What the research says works

Match prompt style to target output style. If the goal is concise prose, the prompt itself should be concise prose. Claude (and other models) mirror the formatting of their instructions. A rule written in bullet points tends to produce bullet-pointed output even when the rule says to avoid bullets.

Name failure modes explicitly. "A common failure is starting responses with 'Great question!' Don't do that." Naming the failure before it happens helps the model recognize and avoid the pattern in its own output. The Claude Code team calls this failure-mode inoculation.

Use XML tags for compartmentalization. Claude was trained to recognize XML structure. Wrapping sections in <voice>, <never_use>, <format>, <self_check> tags improves adherence over running prose, especially for prompts over 300 words.

Keep the prompt under 1,000 words. Adherence drops as prompt length grows because attention distributes across more tokens. Most effective voice-control prompts run 300–700 words. Longer prompts need to reinforce critical rules in multiple places.

Include a pre-send self-check. A short list the model runs before producing output ("Before finishing: is any sentence a summary of what was already said? Remove it.") catches patterns the front-loaded rules missed. The mechanism resembles how a human writer self-edits.

Show a voice sample if one exists. A short paragraph of target-voice prose outperforms any amount of abstract description. This is the single strongest lever if a sample is available.

‍

Structural pattern for a global instruction

A working structure, in order:

1. Identity and context (2–3 sentences). Who the user is, what domain, what outputs are typically used for.

2. Voice description in positive terms (3–5 sentences). Concrete tone description, optionally anchored to a named publication or writer.

3. Writing sample (100–200 words, if available). A paragraph of actual desired-voice prose.

4. Specific bans (the targeted list). Words, phrases, and structures that must never appear. This is where the list format earns its place.

5. Format constraints. Length defaults, em dash caps, bullet-point rules, paragraph guidance.

6. Self-check list (3–5 items). Short enough that the model runs it; specific enough to catch the patterns the main rules missed.

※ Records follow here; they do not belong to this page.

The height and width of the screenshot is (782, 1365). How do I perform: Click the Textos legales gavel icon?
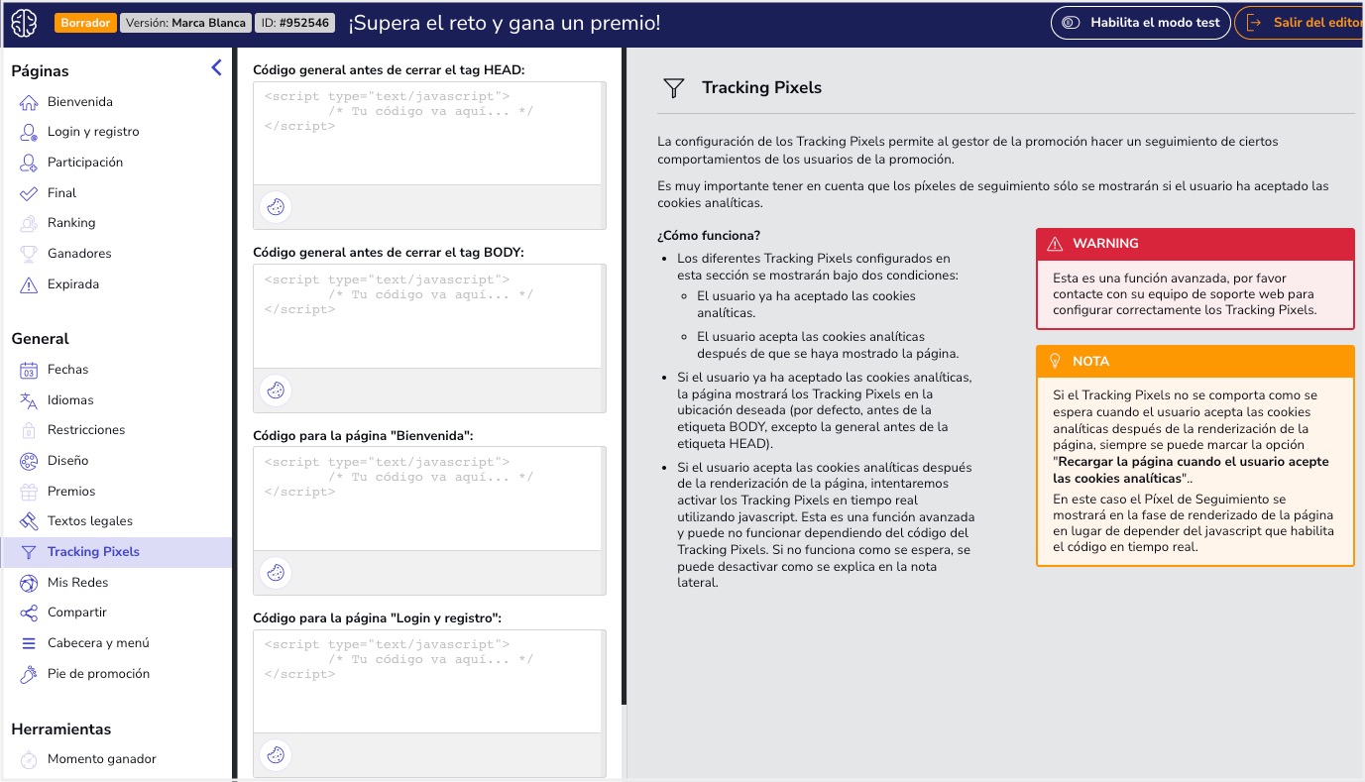pos(29,521)
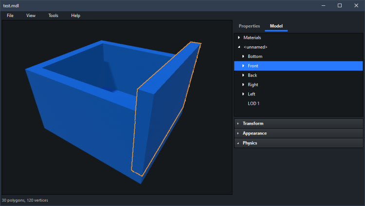Open the File menu
This screenshot has height=206, width=365.
[x=10, y=16]
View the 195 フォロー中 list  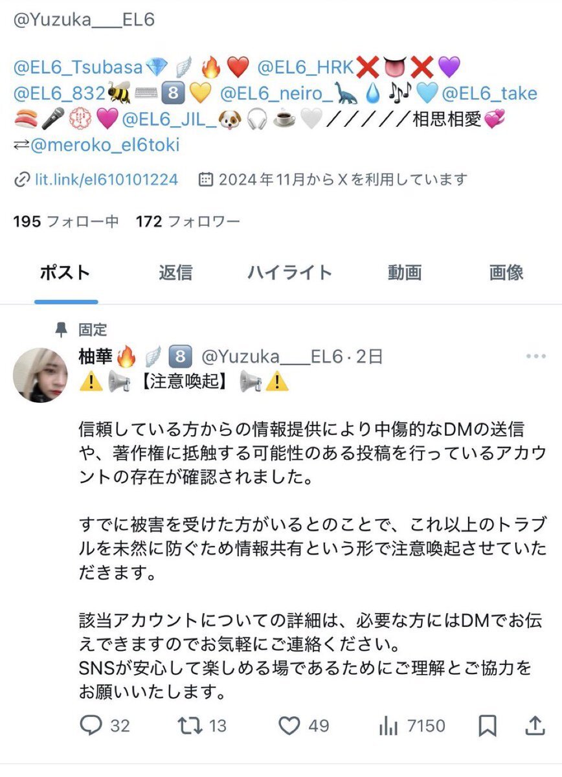tap(66, 221)
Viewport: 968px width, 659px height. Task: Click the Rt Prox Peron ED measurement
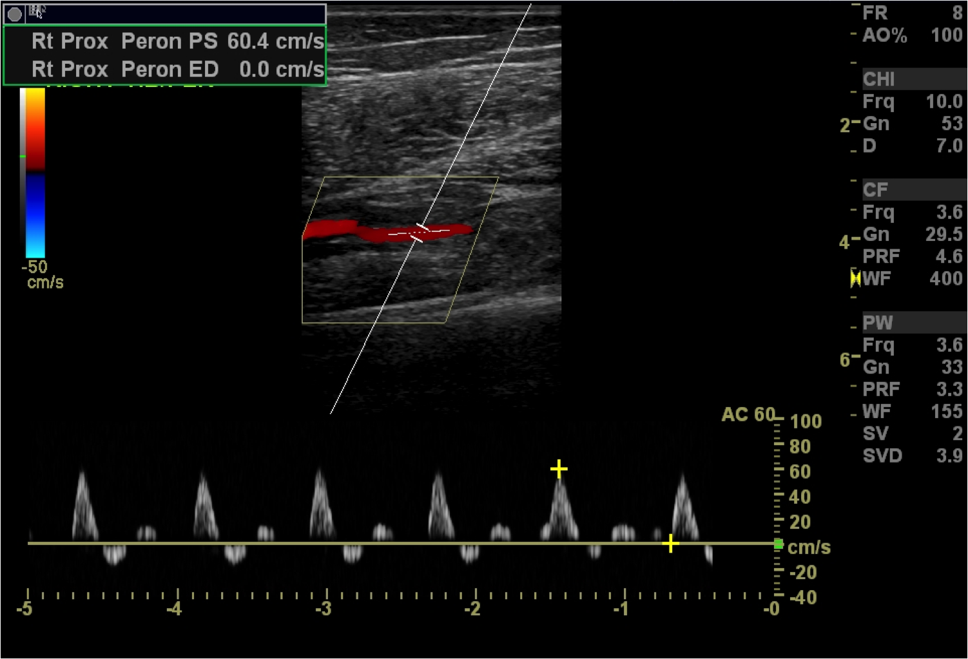(177, 70)
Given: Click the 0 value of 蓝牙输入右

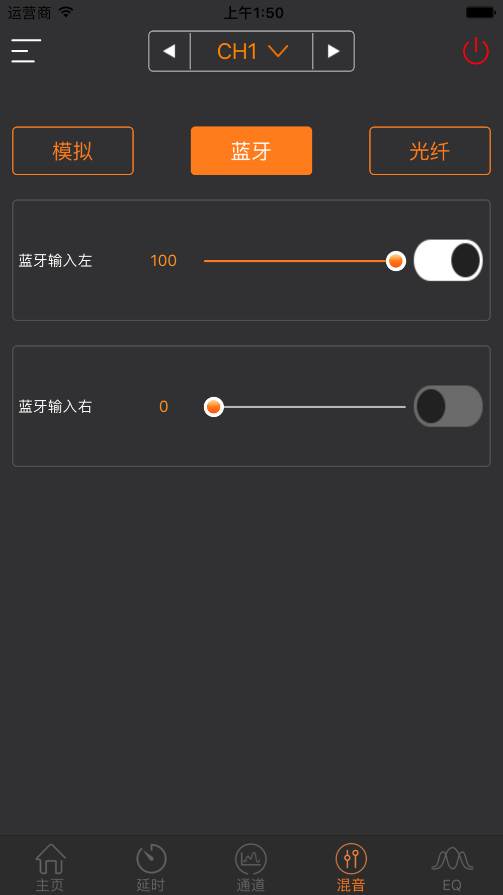Looking at the screenshot, I should click(x=163, y=407).
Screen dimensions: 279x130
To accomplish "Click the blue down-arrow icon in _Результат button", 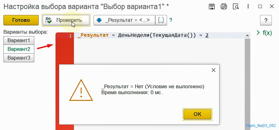I will [99, 20].
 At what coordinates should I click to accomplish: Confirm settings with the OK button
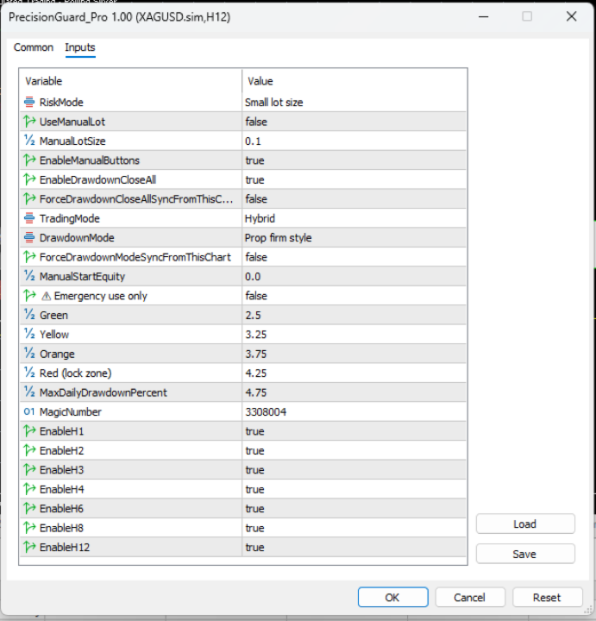coord(392,597)
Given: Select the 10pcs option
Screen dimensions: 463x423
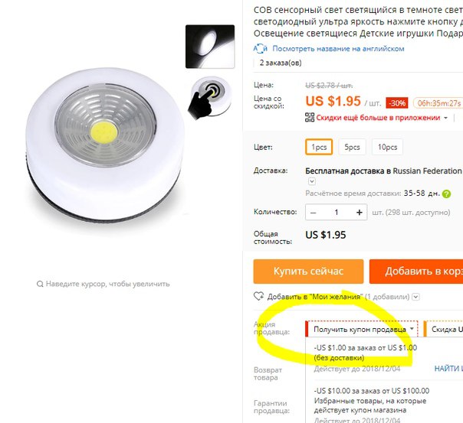Looking at the screenshot, I should [387, 147].
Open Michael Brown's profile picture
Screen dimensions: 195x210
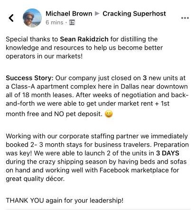click(32, 18)
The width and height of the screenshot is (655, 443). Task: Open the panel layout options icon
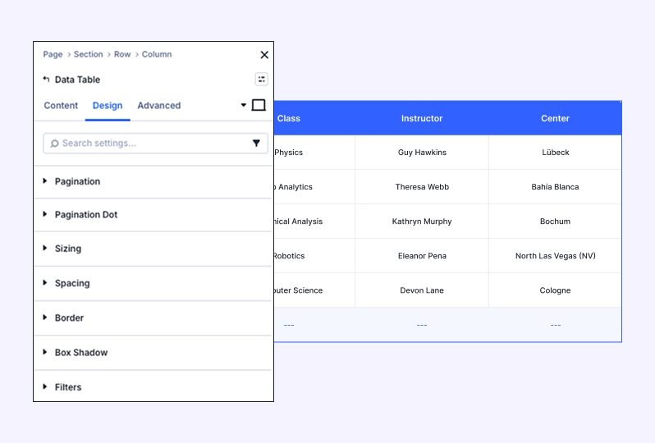(x=261, y=80)
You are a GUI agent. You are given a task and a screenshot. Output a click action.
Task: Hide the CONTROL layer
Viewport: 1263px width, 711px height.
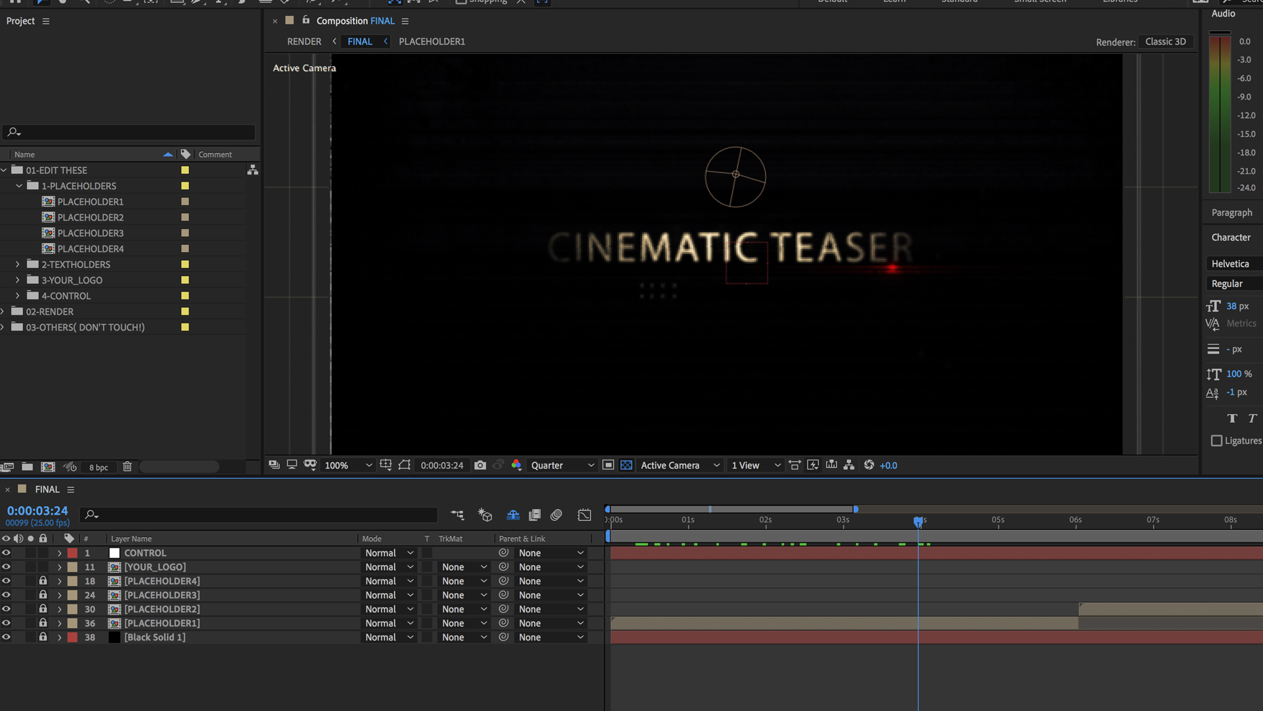coord(6,553)
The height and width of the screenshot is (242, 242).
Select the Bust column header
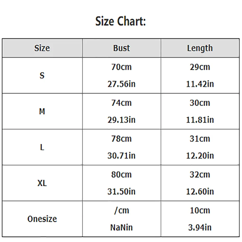(122, 48)
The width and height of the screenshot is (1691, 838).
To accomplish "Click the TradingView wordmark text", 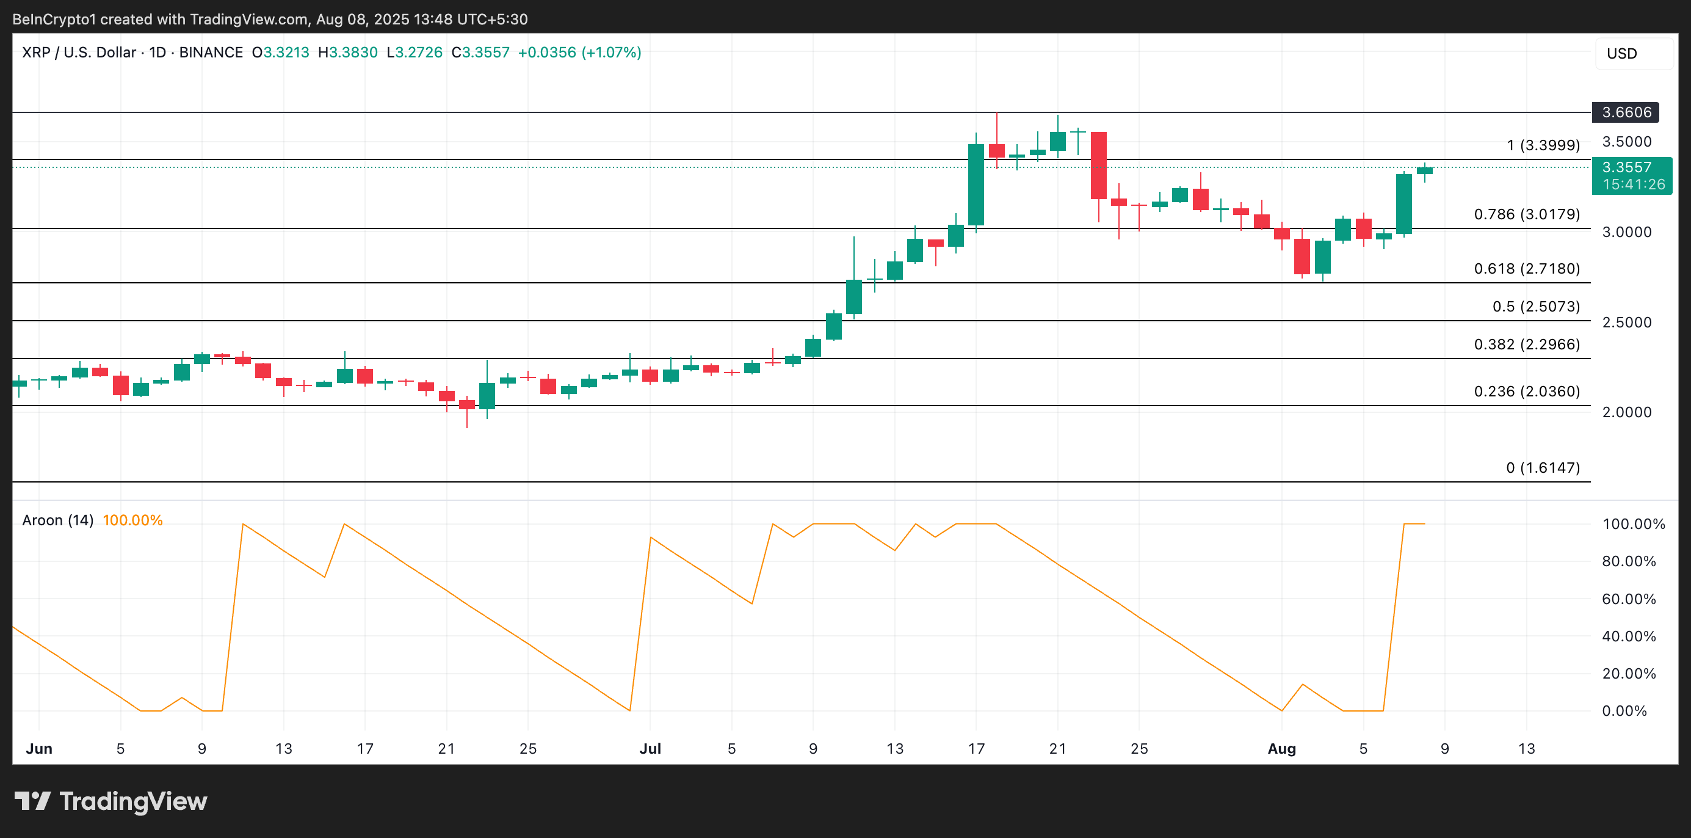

Order matters because attention within a long prompt skews toward the beginning and end. Identity anchors early. Self-checks anchor late. Specific rules sit in the middle where they can be scanned.

‍

Reference implementation

The prompt below is structured as a drop-in starting point. It assumes the user will replace the voice description and insert a personal writing sample. The banned-items list is already tuned for suppressing AI voice across both content and structure.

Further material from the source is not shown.